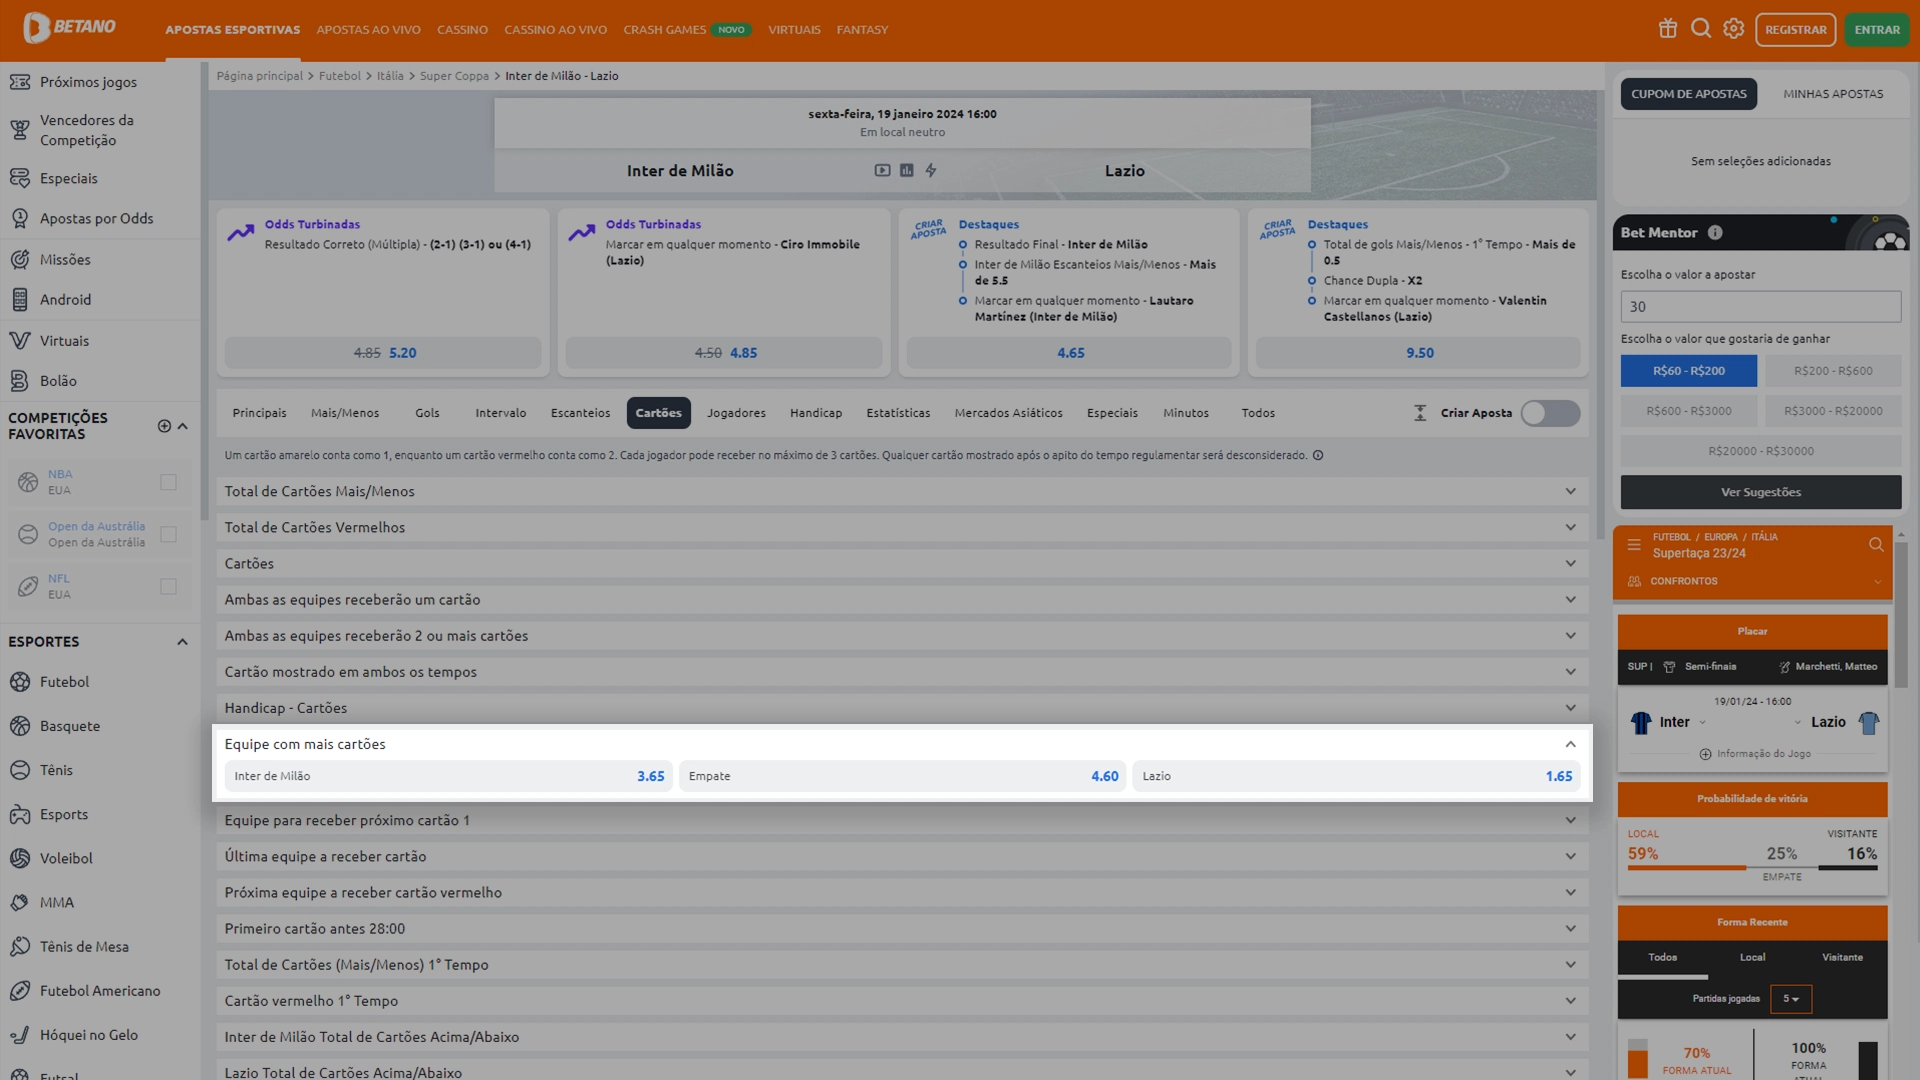Viewport: 1920px width, 1080px height.
Task: Check the NBA favorite competition checkbox
Action: [168, 482]
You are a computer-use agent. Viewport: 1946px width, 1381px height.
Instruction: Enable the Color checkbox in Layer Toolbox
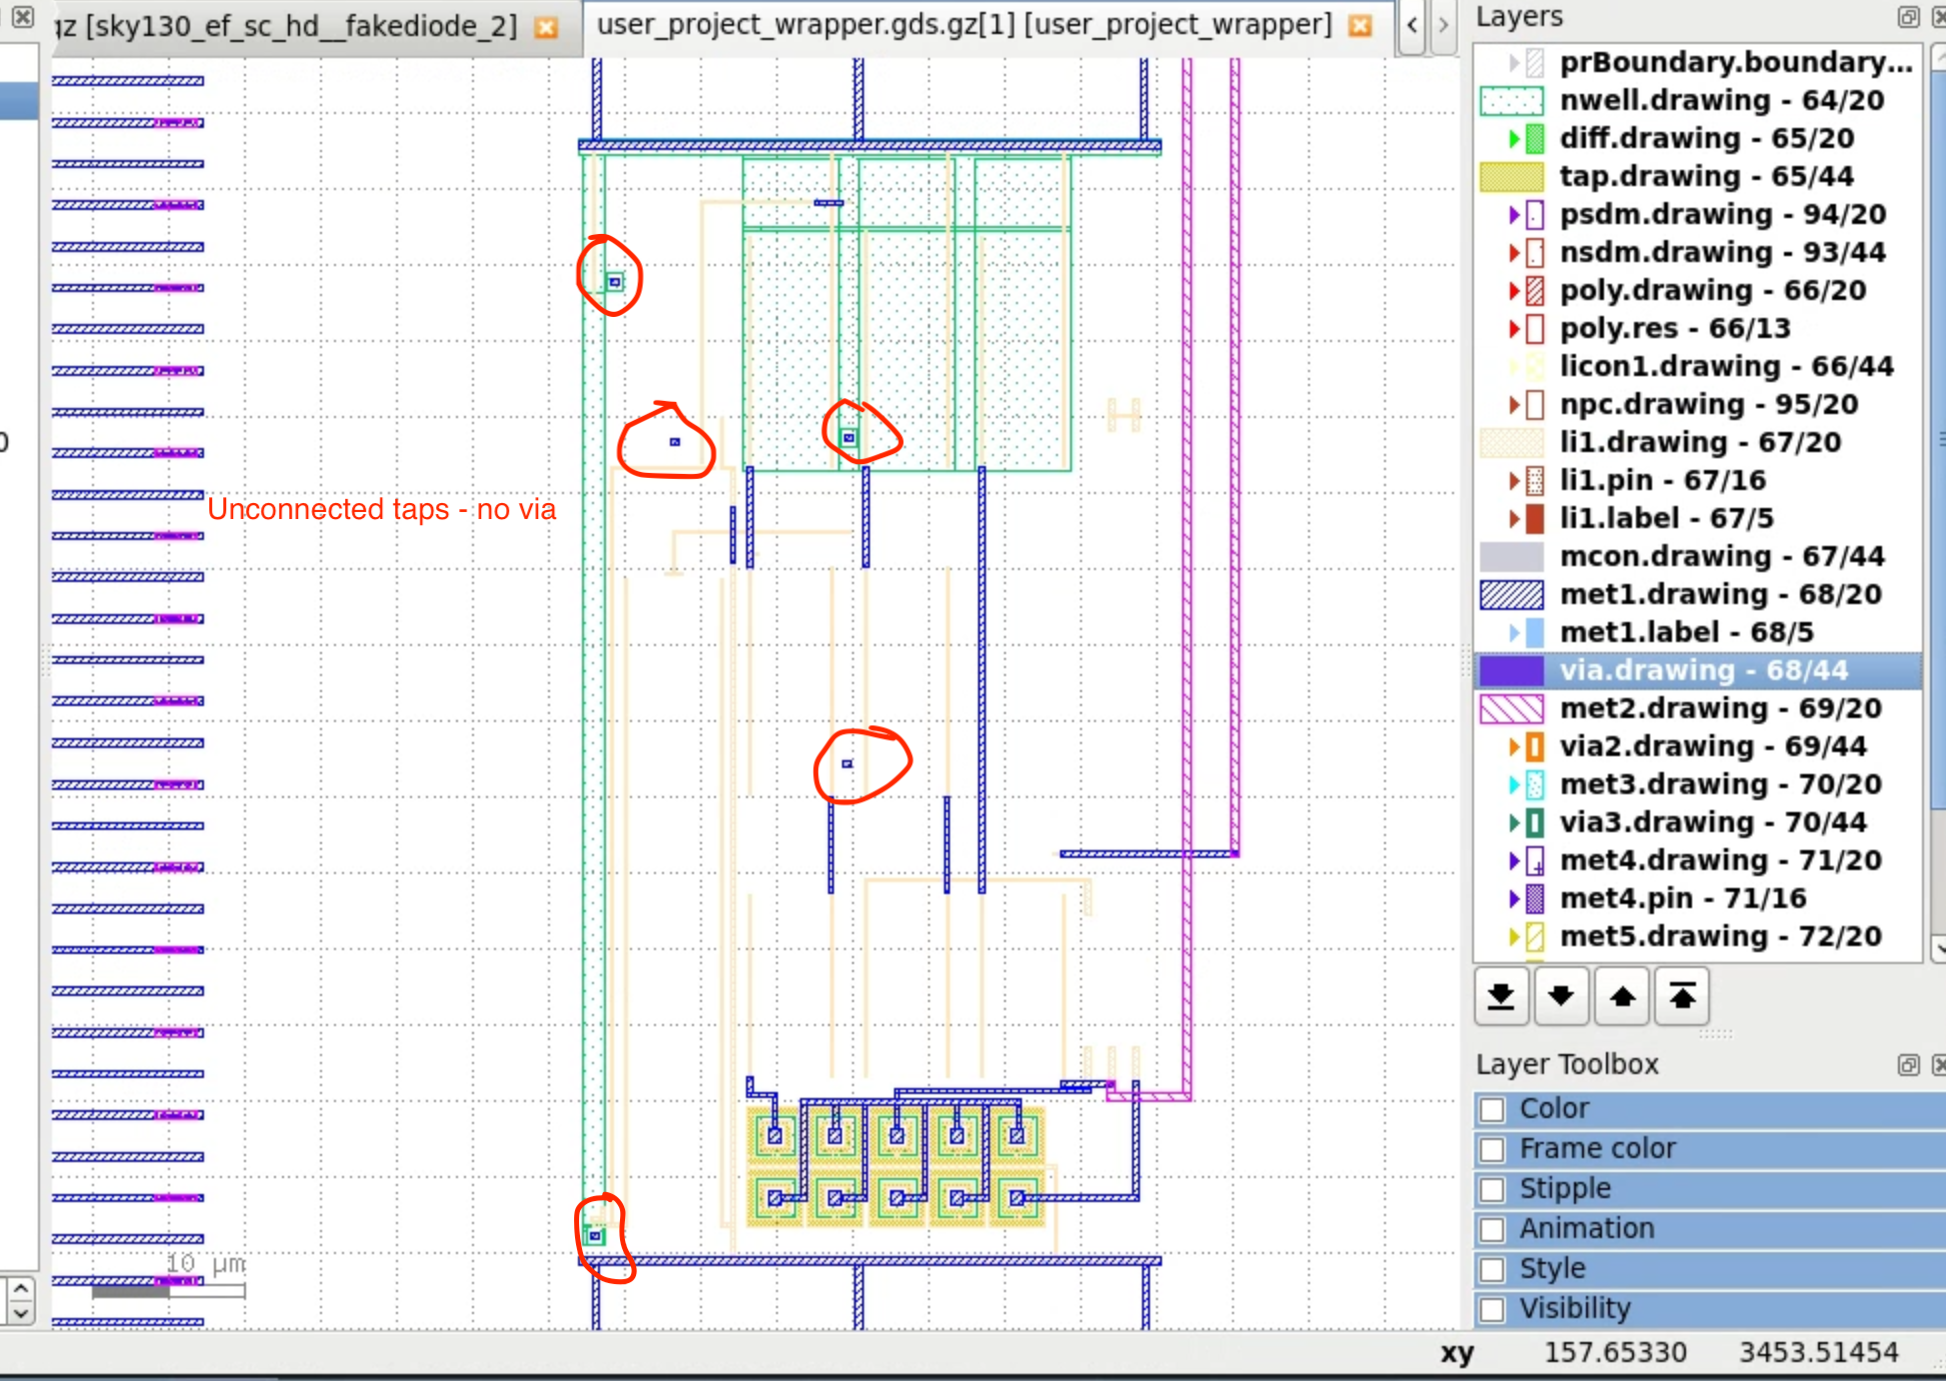click(1492, 1109)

About this exercise
Take the line that contains "You are a computer-use" as the first and the last line of the records as the end, and please quote those lines exactly, pictures omitted.

Answer to this exercise
You are a computer-use agent. Viewport: 1946px width, 1381px height.
Instruction: Enable the Color checkbox in Layer Toolbox
click(1492, 1109)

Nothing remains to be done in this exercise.